## PROBLEM TO WORK ON
In the post about going from two incomes to one, what does daycare cost each week?

Two Incomes To One – Making The Change

Well, Momma put in her two week notice at work the other day.  We have both worked since we met almost 10 years ago.  With the birth of our son Ace, Momma has decided to convert to a Stay-At-Home-Mom.

It makes sense.  She wants to be there during the day for Ace instead of taking him to daycare.  Plus daycare costs us an arm and a leg.  It costs us $220 for four days per week.  That is $880 dollars per month.

While Momma makes quite a bit more than this every month it is kind of silly for her to go to work for, essentially, $880 less per month.

This is going to call for some major spending habit changes.  No more eating out.  More cooking at home.  Less going to the movies.  And I’m going to have to consolidate some debt to get our payments down to an affordable level.

Momma is thinking about taking on a part time job in the evening a couple days a week,  after I get home from work. The money she earns will probably be our “fun money”.

It is going to be tight.  Going from two incomes to one is a drastic change.  I’ve figured it up and it will be possible as long as we stick to our budget…which in the past we have not been good at doing.

I’m hoping that since we are doing this for Ace, that we will stick to our budget and everything will work out OK.

It’s funny how having a baby changes your outlook on life.  It’s not about making money and having nice things anymore.  It’s about being a happy family and raising a happy little boy.

Has anyone else out there went from two incomes to one to be a stay-at-home-parent?  If so do you have any tips for me and other readers that are considering making the change?

## PROVIDED DATA
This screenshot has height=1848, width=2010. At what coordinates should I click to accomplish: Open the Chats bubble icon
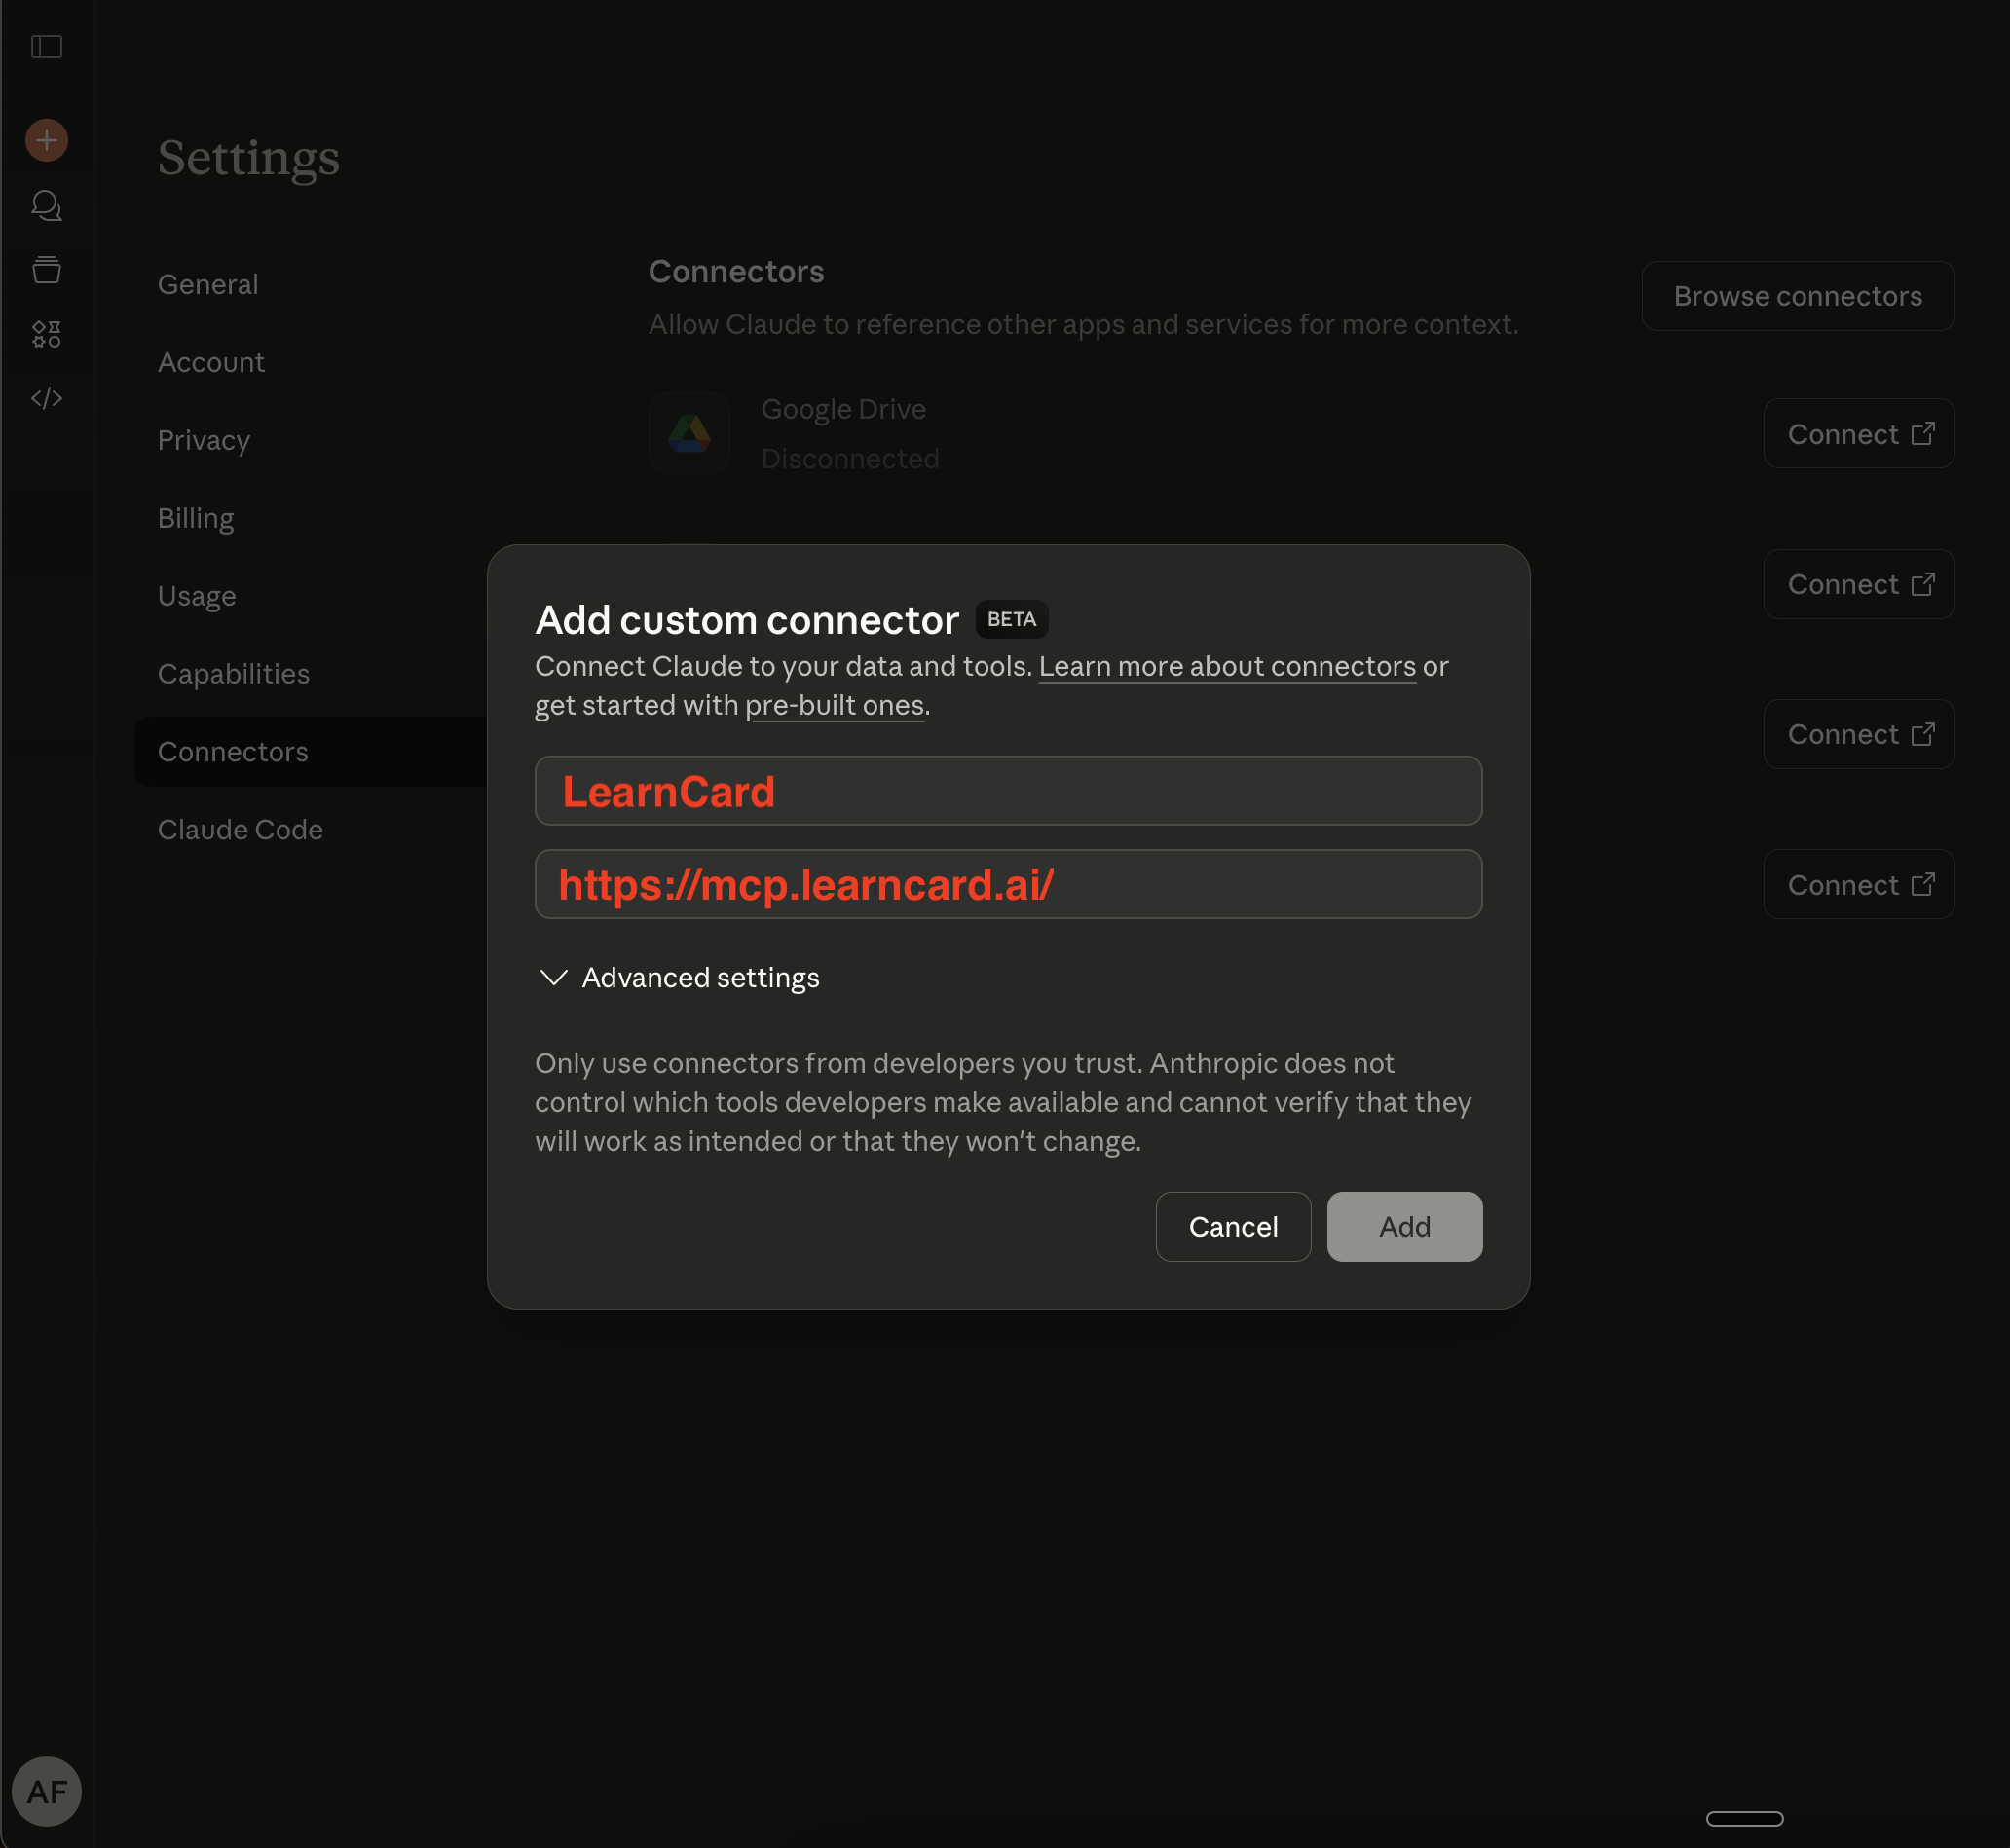46,206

## REPLY TO THE EXERCISE
$220 for four days per week.